Handling system instability due to HPA

Hariharan Anantharaman
5 min readMay 4, 2024

HPA is one of the essential and valuable features of Kubernetes. It is one of the main tenants which ensures the elasticity of the infrastructure and aids in significant cost optimizations. However, for one of our use cases, HPA caused the system’sinnstability ,and we turned it off for the selected services.

Use case overview

Usecase Overview

Our solution is a multi-cloud system. While the application we develop and manage is hosted in AWS, a few of the enterprise’s upstream systems are hosted in GCP.

Our application listens to a PubSub topic to which one of our upstream system posts messages. Message has only primary key of a resource. Since the resource has sensitive PII information, it was decided that the entire data will not be sent over message. However, data will be available over an API and can be accessed over a HTTP endpoint. The traffice between AWS and GCP is routed via enterprise data centre and does not go via public internet.

Assume that each of the service was running on a separate pods.

Request flow

Below are the steps

  1. Upstream systems posts message.
  2. Our application has listener “Service A” which listens to the message.
  3. Upon receiving a message Service A invokes a business “Service B”.
  4. Service B, invokes API provided by “Service C” and hosted in GCP.
  5. Once the response is received, validations and data clean up are done.
  6. After the data clean up, “Service B” invokes a produc domain service D.
  7. Product domain service saves the data in the database.

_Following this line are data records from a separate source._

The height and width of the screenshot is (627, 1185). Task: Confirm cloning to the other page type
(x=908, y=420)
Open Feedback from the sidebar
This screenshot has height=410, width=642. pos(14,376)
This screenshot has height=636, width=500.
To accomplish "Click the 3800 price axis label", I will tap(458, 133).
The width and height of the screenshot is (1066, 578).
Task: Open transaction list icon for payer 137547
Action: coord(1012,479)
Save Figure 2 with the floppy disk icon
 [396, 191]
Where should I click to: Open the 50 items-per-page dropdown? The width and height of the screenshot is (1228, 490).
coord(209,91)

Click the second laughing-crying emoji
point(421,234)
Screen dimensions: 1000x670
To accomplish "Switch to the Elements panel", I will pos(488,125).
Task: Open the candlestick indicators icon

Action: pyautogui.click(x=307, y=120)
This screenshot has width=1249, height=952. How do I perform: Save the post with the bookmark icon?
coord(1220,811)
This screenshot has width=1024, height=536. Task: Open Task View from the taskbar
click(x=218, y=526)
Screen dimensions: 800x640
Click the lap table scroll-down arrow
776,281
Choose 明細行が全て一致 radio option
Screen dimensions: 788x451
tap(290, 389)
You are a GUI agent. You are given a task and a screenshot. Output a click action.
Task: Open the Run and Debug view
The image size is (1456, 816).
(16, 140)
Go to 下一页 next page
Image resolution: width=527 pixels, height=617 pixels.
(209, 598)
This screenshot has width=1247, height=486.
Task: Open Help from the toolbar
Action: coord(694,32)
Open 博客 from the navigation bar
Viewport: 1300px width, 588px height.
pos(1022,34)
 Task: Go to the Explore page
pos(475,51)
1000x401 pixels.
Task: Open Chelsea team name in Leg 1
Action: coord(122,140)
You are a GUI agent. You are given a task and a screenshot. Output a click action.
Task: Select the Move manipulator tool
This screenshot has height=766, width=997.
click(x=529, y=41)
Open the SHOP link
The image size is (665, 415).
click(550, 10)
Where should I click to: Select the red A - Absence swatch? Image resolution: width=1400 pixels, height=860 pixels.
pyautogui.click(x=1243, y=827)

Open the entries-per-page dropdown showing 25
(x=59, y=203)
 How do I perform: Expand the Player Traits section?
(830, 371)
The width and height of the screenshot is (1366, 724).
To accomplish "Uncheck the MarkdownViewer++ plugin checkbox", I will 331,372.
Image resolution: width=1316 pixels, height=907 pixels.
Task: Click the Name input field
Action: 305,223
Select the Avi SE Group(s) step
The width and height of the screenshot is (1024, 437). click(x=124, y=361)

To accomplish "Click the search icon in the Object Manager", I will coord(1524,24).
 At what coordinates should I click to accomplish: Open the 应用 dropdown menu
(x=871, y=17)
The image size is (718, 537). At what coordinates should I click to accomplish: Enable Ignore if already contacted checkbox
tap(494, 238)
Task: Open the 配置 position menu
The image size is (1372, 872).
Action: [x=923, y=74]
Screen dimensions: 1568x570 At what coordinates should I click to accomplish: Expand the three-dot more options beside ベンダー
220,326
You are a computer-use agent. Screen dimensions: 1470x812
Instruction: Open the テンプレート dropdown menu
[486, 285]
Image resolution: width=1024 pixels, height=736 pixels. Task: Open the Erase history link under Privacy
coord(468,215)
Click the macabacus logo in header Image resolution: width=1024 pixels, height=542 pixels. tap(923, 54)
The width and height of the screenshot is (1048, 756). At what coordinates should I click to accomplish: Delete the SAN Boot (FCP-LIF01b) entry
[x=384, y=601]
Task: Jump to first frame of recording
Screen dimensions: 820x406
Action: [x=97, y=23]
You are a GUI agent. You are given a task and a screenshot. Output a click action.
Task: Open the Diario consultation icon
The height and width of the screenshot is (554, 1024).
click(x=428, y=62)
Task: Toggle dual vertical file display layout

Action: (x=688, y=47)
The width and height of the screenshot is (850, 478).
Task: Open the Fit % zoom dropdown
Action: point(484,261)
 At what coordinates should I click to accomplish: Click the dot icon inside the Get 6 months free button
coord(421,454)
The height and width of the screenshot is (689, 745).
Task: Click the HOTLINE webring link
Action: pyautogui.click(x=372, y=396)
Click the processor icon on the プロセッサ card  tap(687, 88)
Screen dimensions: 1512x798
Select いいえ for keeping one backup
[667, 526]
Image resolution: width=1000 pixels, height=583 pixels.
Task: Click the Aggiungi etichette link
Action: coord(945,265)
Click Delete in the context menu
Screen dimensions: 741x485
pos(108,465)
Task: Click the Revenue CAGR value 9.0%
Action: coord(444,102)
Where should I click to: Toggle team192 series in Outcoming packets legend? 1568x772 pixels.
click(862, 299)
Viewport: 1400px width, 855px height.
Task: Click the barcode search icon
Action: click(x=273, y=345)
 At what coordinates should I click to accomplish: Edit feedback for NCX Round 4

The reason for such a heterogeneous architecture and different services (product domain service, Service B etc) can be debated etc inprinciple it does not seem to challenge the relevance of HPA in this context.

How the problem unfolded

Critical factor here is the time taken by the Service B, which does a lot of operations. It invokes a third party service, gets the response, does a few business logic and saves through service D. Assume that the service hosted in GCP returns the response in 75 milli seconds.

On a normal day, the number of message received will be a factor of number of uses accessing the application. However, due to operational reasons, it has been decided to publish a lot of messages in a short time. To quantiy, around 1 million messages were emitted (bursted) by the source into PubSub.

When a messages arrives, Service A, which is the initial entry point recognized that there is a sudden need to process all the messages. Hence the HPA rules got triggered and the service A occupied a lot of CPU. Service A delegates most of its resources to Service B, which inturn delegates to service D (After the validation etc).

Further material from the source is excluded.